Sondre Lerche And The Faces Down Quartet - Duper sessions
Labels / Virgin / EMIVÖ: 15.04.2006
Spieltrieb
Manch anderer wäre ja vermutlich komplett ausgerastet und anschließend in eine deftige Kreativitätskrise geschlingert. Sondre Lerche - immer noch keine fünfundzwanzig, dafür nach wie vor Karl-Lagerfeld-hager und mittlerweile auch Ehemann einer Model-Elfe - wollte letztes Jahr sein drittes Album aufnehmen. Allerdings sollte sich das Vorhaben aufgrund widriger Umstände um ganze sechs Monate verschieben. Und dabei plante der Norweger doch eigentlich, nach "Two way monologue" und dessen zauberhaft zierlichem Folk mit swingendem Unterton und souverän kolorierten Referenzen ein Rock-Album aufnehmen. Richtig gelesen: Richard Olaf Cäsar Kaufmann. Rock.

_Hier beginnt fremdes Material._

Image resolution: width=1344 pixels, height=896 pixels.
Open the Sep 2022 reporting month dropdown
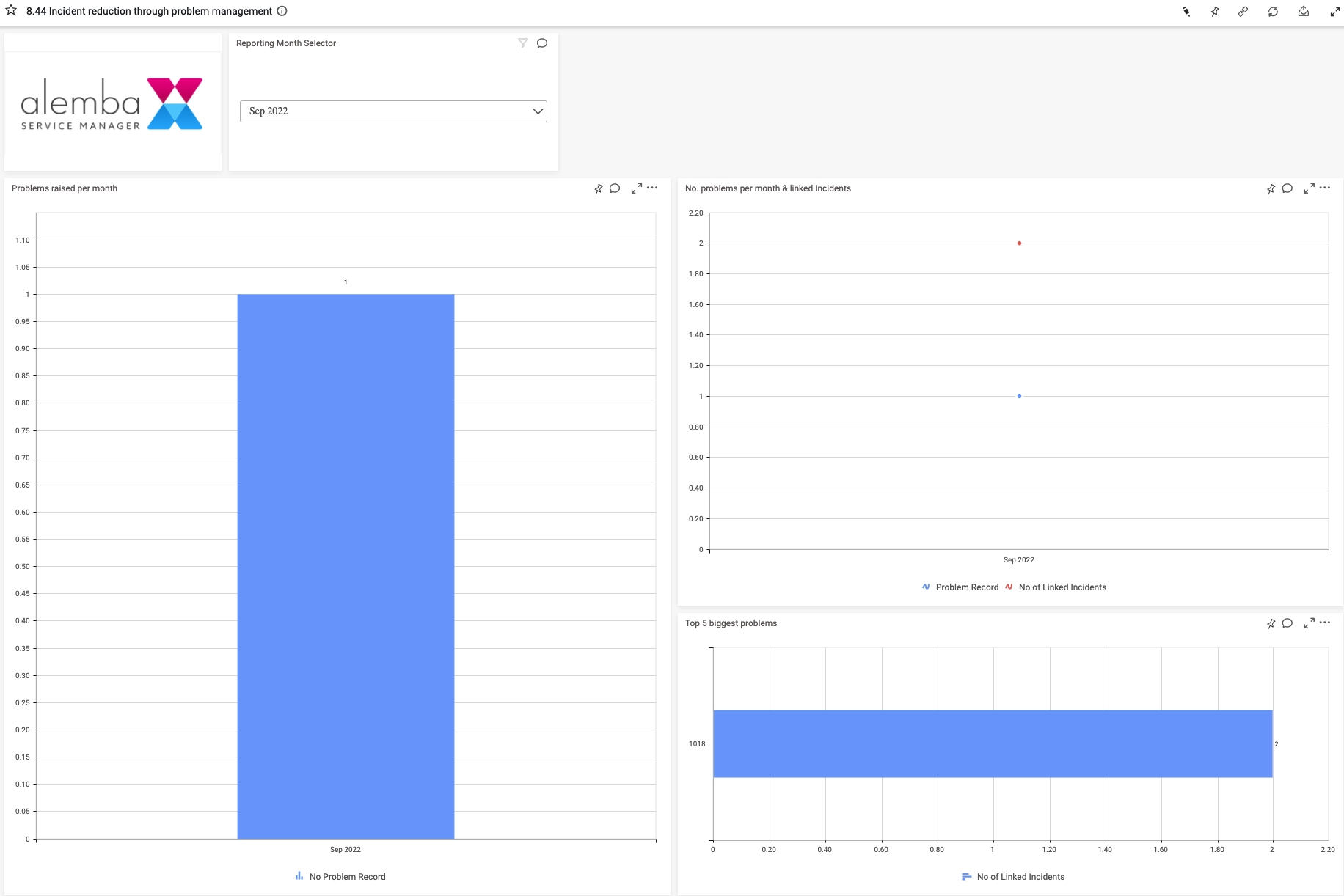tap(393, 111)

Weil Warten aber nun mal ungefähr so rock'n'rollig ist, wie eine Hose mit Bügelfalte, wurden die ärgerlichen Umstände kurzerhand zum Flexibilitätsbeweis genutzt und einfach ein anderer Plan geschmiedet: Spontan bestellte Herr Lerche sein langjähriges Backingband-Trio "The Faces Down", das mit Pianist Erik Halvorsen zum Quartett erweitert wurde, in das "Duper Studio" zu Bergen, um die ursprünglich für das Rockalbum vorgesehenen Stücke in schlanke, klassisch jazz-poppige Arrangements zu kleiden. Und vor allem: um einfach intuitiv draufloszuspielen.

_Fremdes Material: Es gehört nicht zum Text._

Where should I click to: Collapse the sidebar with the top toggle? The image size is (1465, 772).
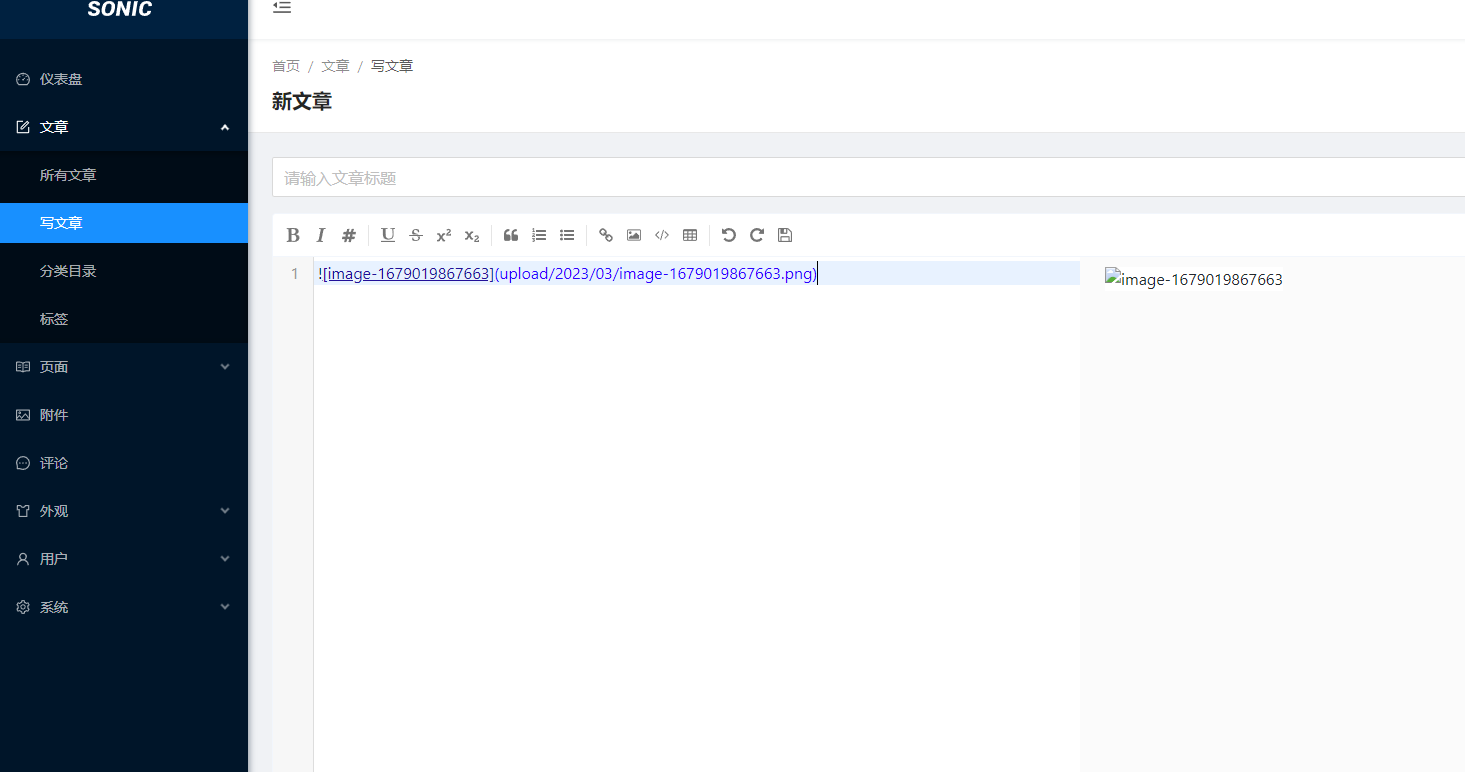281,7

Das Resultat der "Duper sessions" besteht aus dreizehn Songs, die kein Gramm Fett zu viel haben und ebenso punktgenau wie wohltemperiert serviert werden. Zehn davon sind Eigenkompositionen - das charmante "Everyone's rooting for you" schrieb Sondre Lerche sogar noch schnell in der Nacht vor Beginn der Sessions. Auch zwei Standards wurden neu interpretiert, das konnte sich der Jazzfan selbstverständlich nicht verkneifen: Cole Porters "Night and day" wird nur von einer aufmüpfigen E-Gitarre begleitet und "The more I see you" - bekannt geworden durch die Aufnahmen von Nina Simone und Nat King Cole - erhält einen sanften Pianoanstrich. Und dann ist da noch "Nightingales", geschrieben von Paddy McAloon (Prefab Sprout), in einer gelungenen Achtziger-Jahre-Ballast-freien Barmusik-Version.

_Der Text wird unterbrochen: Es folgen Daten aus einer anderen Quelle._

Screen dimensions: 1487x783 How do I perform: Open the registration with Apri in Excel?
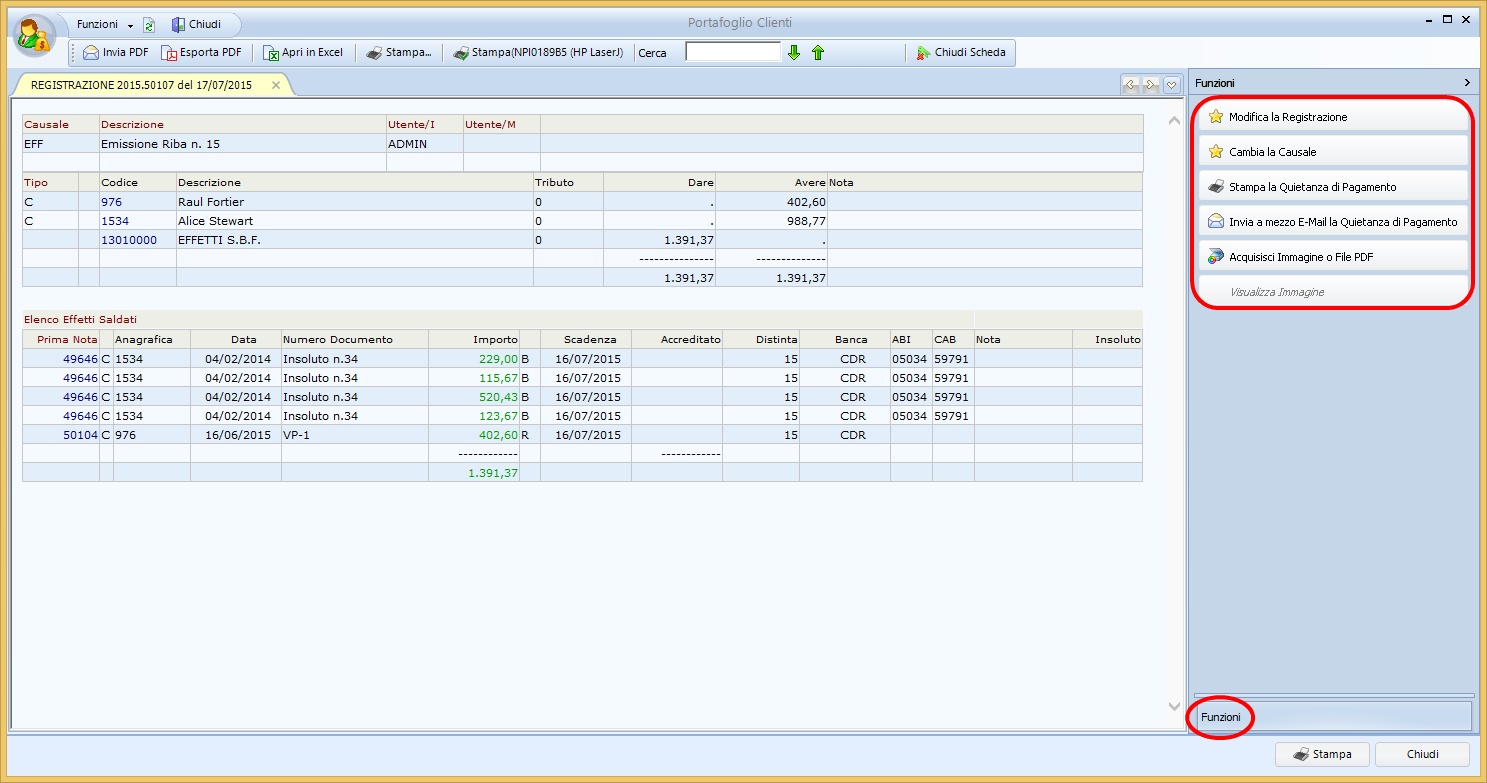[303, 53]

Auch wenn Sondre Lerche bei diesen Neuinterpretationen wirklich alles richtig macht, sind seine eigenen Songs dann doch die interessanteren: Da wäre das melodisch verspielte "Minor detail", die schwungvolle Expedition "Across the land", das in Richtung Rockabilly schielende "The curse of being in love" und die spätnächtliche Pedal-Steel-Romanze "Dead end mystery". Während "Once in a while" eine erstklassige Tim-Burton-Film-Atmosphäre kreiert, schlägt "(You knocked me) Off my feet" den Bogen von schüchternen Piano-Avancen zu einer lüstern umgarnenden Gitarre, bleibt dabei aber natürlich stets Gentleman. "(I wanna) Call it love" hingegen flirtet mit einem musicalhaften, streicherunterstützten Arrangement.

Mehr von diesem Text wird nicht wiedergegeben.